Which implies that the possible values for $a, b$ should be $2$ or $3$

if $a = 3$ and $b=2$ then $\displaystyle c = \frac{2018-3}{2} = 1007.5 \notin \mathbb{Z}$

if $a = b=3$ then $\displaystyle c = \frac{2018-3}{3} = 671.66\dots \notin \mathbb{Z}$

if $a = 2$ and $b = 3$ then $\displaystyle c = \frac{2018-2}{3} = 672 \in \mathbb{Z}$

if $a=b=2$ then $c = \displaystyle \frac{2018-2}{2} = 1008 \in \mathbb{Z}$

Since $2^{1008} < 3^{672}$ we deduce that $(a, b, c) = (2, 3, 672)$ is the correct answer

Finally $a+b+c=2+3+672=\boxed{677}$

Another way to see that factoring with 3 as much as possible leads to maximal product.

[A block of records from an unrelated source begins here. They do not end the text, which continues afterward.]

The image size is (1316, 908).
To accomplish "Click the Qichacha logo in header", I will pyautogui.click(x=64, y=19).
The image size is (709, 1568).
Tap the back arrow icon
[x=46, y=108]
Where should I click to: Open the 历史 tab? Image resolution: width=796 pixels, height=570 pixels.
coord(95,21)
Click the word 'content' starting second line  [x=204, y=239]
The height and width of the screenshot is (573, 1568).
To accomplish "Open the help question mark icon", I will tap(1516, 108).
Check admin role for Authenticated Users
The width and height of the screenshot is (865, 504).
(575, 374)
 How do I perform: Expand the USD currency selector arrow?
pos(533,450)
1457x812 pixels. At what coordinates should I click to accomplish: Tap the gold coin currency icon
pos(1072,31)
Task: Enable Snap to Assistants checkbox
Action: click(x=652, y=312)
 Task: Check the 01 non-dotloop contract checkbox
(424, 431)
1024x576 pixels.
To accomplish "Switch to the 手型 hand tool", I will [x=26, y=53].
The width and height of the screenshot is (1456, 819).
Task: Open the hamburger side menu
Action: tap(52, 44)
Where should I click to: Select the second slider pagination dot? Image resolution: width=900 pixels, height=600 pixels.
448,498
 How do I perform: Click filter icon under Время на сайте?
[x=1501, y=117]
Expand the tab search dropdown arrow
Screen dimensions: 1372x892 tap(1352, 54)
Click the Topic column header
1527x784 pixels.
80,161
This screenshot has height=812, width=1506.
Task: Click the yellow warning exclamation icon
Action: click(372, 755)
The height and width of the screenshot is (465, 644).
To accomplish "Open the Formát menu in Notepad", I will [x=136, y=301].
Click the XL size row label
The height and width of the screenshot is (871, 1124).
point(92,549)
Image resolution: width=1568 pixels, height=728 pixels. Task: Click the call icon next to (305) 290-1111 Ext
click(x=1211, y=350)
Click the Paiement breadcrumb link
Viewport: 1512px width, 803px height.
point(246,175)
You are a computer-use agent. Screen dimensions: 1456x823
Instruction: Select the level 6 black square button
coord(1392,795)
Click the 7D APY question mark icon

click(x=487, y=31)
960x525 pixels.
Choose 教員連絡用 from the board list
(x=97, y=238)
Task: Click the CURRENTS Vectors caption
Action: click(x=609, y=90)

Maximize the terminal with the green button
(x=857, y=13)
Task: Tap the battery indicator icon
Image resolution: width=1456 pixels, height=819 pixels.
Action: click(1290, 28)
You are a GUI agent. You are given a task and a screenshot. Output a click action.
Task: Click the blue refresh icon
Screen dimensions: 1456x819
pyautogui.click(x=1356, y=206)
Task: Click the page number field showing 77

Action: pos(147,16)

Considering the function $x^{n/x}$ , this has a maximum $x=e$ , the closest integer 3 happens to give the maximum for integers.

So $2018=3*672+2$ leads to $2*3^{672}$

"We now just proved that only $2$ and $3$ can be elements of a maximal partition." - this isn't true. For instance, $\{| 4 |\}$ is a maximal partition of $4$ . (But what can be said is that we can disregard any partition containing a $4$ , since if such a partition is maximal then there is also a maximal partition without any $4$ s in.)